(Stored items)
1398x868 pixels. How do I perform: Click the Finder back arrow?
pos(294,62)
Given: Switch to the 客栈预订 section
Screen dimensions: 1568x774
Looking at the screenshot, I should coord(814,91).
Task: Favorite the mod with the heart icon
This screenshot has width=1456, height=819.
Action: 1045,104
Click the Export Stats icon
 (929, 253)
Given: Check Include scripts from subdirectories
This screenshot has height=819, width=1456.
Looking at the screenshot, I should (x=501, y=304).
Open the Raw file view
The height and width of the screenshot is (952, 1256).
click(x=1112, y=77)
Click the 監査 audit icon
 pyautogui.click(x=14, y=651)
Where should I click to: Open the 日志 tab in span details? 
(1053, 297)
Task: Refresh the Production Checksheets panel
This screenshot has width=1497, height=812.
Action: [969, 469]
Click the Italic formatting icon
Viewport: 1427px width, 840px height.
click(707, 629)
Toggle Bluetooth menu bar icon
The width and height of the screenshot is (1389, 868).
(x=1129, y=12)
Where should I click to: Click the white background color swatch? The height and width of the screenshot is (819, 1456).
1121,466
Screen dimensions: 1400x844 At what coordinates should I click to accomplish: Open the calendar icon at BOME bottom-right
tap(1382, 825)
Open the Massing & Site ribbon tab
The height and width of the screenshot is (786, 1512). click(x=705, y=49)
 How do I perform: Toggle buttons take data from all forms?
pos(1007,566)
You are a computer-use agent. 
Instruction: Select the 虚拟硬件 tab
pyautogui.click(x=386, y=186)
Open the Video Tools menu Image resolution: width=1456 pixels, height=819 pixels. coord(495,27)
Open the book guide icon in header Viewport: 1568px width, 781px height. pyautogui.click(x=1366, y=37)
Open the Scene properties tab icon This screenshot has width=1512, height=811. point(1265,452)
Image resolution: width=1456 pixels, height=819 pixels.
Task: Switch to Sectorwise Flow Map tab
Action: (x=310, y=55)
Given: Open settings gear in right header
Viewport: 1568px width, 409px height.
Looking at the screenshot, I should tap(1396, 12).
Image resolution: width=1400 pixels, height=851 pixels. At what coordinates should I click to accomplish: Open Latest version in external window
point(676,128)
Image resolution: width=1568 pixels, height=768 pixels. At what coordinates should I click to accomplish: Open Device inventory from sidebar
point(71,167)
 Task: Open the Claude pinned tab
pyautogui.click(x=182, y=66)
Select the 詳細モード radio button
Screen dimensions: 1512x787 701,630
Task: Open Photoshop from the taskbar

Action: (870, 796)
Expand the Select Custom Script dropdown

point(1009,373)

▸ ASSIGNMENT
Each entry above is to be copied out exactly as written.

▸ ANSWER TO THIS TASK
1398x868 pixels. How do I perform: Click the Finder back arrow?
pos(294,62)
Given: Switch to the 客栈预订 section
Screen dimensions: 1568x774
Looking at the screenshot, I should coord(814,91).
Task: Favorite the mod with the heart icon
This screenshot has width=1456, height=819.
Action: 1045,104
Click the Export Stats icon
 (929, 253)
Given: Check Include scripts from subdirectories
This screenshot has height=819, width=1456.
Looking at the screenshot, I should (x=501, y=304).
Open the Raw file view
The height and width of the screenshot is (952, 1256).
click(x=1112, y=77)
Click the 監査 audit icon
 pyautogui.click(x=14, y=651)
Where should I click to: Open the 日志 tab in span details? 
(1053, 297)
Task: Refresh the Production Checksheets panel
This screenshot has width=1497, height=812.
Action: [969, 469]
Click the Italic formatting icon
Viewport: 1427px width, 840px height.
click(707, 629)
Toggle Bluetooth menu bar icon
The width and height of the screenshot is (1389, 868).
(x=1129, y=12)
Where should I click to: Click the white background color swatch? The height and width of the screenshot is (819, 1456).
1121,466
Screen dimensions: 1400x844 At what coordinates should I click to accomplish: Open the calendar icon at BOME bottom-right
tap(1382, 825)
Open the Massing & Site ribbon tab
The height and width of the screenshot is (786, 1512). click(x=705, y=49)
 How do I perform: Toggle buttons take data from all forms?
pos(1007,566)
You are a computer-use agent. 
Instruction: Select the 虚拟硬件 tab
pyautogui.click(x=386, y=186)
Open the Video Tools menu Image resolution: width=1456 pixels, height=819 pixels. coord(495,27)
Open the book guide icon in header Viewport: 1568px width, 781px height. pyautogui.click(x=1366, y=37)
Open the Scene properties tab icon This screenshot has width=1512, height=811. point(1265,452)
Image resolution: width=1456 pixels, height=819 pixels.
Task: Switch to Sectorwise Flow Map tab
Action: (x=310, y=55)
Given: Open settings gear in right header
Viewport: 1568px width, 409px height.
Looking at the screenshot, I should tap(1396, 12).
Image resolution: width=1400 pixels, height=851 pixels. At what coordinates should I click to accomplish: Open Latest version in external window
point(676,128)
Image resolution: width=1568 pixels, height=768 pixels. At what coordinates should I click to accomplish: Open Device inventory from sidebar
point(71,167)
 Task: Open the Claude pinned tab
pyautogui.click(x=182, y=66)
Select the 詳細モード radio button
Screen dimensions: 1512x787 701,630
Task: Open Photoshop from the taskbar

Action: (870, 796)
Expand the Select Custom Script dropdown

point(1009,373)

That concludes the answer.